初投稿なので分からないことも多いですが、是非最後まで見ていただけると嬉しいです!


 


 きもちわるい。


 馬鹿みたいにきーきー喚いてるクラスの男子


 それに媚びる頭の悪そうな女子


 くだらない噂話


 楽しくない授業


 全部きもちわるい。




なによりも、こんなやつらとは違うと思っている私も

きもちわるい。






 何も考えてなさそうな顔で私を呼ぶ。

「まいっ!早く!!」


「ちょっとまって〜」



 別に毎日が楽しくないわけではない。

 ただ同じことの繰り返しでつまらないだけ。


 自分の友達でさえ、きもちわるく思える私はどうすればよいのだろうか。


「どうかした??」


 友達のももか。

 賢いとは言い難いが悪い子ではない。


「お腹すいちゃった、、」

「わかる〜。4時間目つらいよね」


 とかくそつまらん会話してるだけの友達だけど

 私にとってはそのくらいでちょうど良い



 私の悩みや不満をぶつけて私の汚い部分を見てしまったらきっと側に居てくれなくなるだろうから。

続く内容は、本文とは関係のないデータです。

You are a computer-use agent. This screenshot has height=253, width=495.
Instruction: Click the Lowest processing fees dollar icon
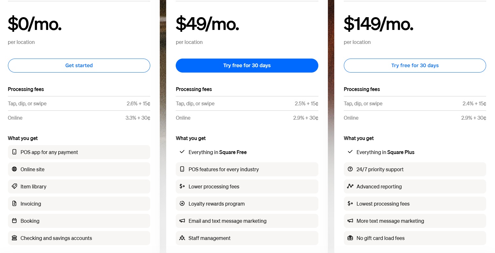click(350, 204)
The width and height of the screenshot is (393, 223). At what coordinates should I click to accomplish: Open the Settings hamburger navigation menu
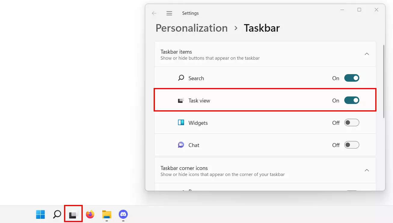click(169, 13)

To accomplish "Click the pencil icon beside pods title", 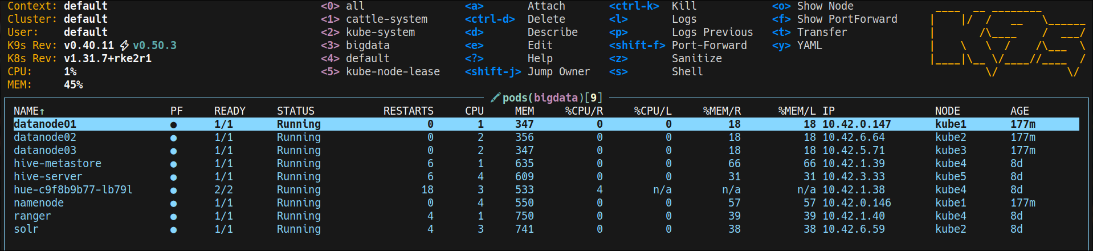I will click(495, 98).
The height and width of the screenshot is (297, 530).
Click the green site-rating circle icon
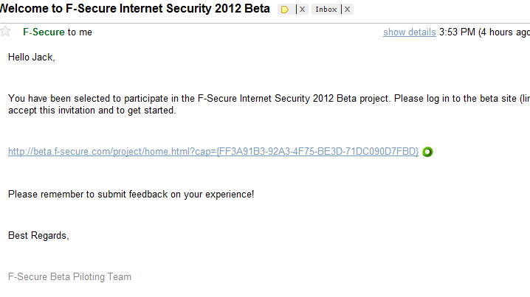427,152
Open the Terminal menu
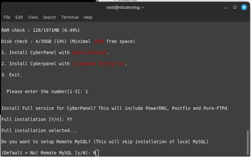Image resolution: width=251 pixels, height=157 pixels. click(x=70, y=17)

「そういえばさっ、ももかの()()()()()()()()()()聞いてくれる?」

「なあに?」

「ももか、ついに彼氏ができましたっ!!」

「えっ誰?てゆうかおめでとう」


「ありがとう!」


 と顔を赤らめてももかは言う。

 ももかは顔もそこそこに可愛いし、男子にも優しいからモテる。めんどくさい所もあるけれど。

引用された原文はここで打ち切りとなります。